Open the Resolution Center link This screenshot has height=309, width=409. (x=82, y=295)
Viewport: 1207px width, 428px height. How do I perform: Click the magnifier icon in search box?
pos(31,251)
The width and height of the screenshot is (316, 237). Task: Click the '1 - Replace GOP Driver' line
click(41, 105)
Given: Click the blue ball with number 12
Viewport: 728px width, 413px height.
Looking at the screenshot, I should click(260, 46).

* * *

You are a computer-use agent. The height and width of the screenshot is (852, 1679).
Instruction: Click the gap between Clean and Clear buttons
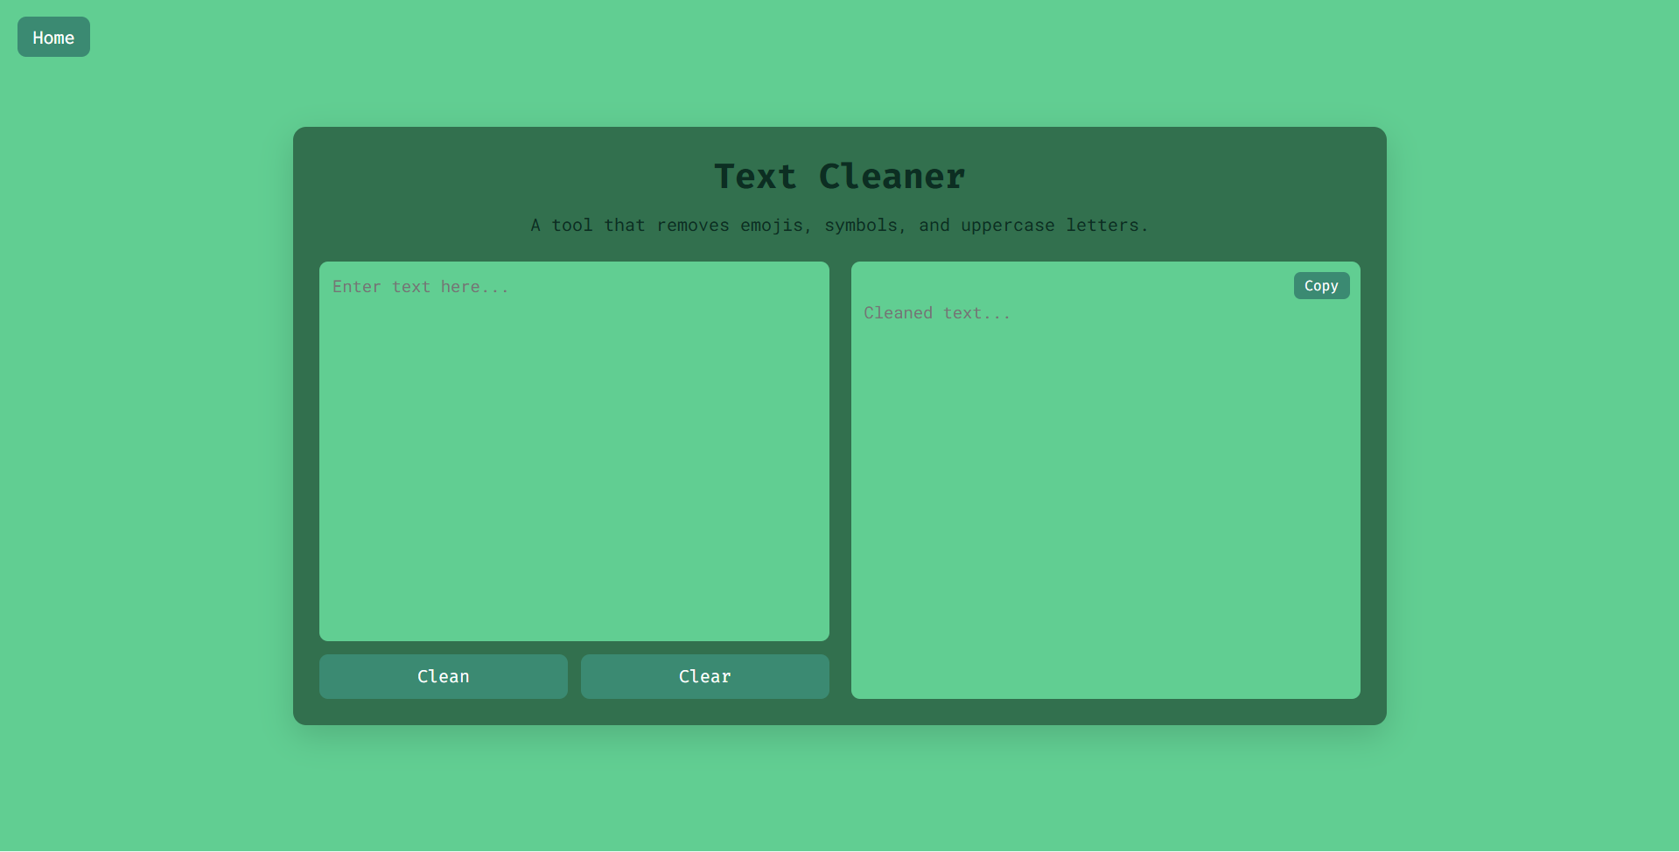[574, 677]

---

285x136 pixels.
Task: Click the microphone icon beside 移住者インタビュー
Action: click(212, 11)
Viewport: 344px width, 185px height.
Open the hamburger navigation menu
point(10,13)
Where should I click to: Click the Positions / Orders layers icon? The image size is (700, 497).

» WORK INSTRUCTION: Please give an exact copy of the entries above, from the line with "Open the Resolution" down to the line with "Given: Click the blue ball with number 12", inclusive, and nothing else.

» SOLUTION:
Open the Resolution Center link This screenshot has height=309, width=409. (x=82, y=295)
Viewport: 1207px width, 428px height. How do I perform: Click the magnifier icon in search box?
pos(31,251)
The width and height of the screenshot is (316, 237). Task: Click the '1 - Replace GOP Driver' line
click(41, 105)
Given: Click the blue ball with number 12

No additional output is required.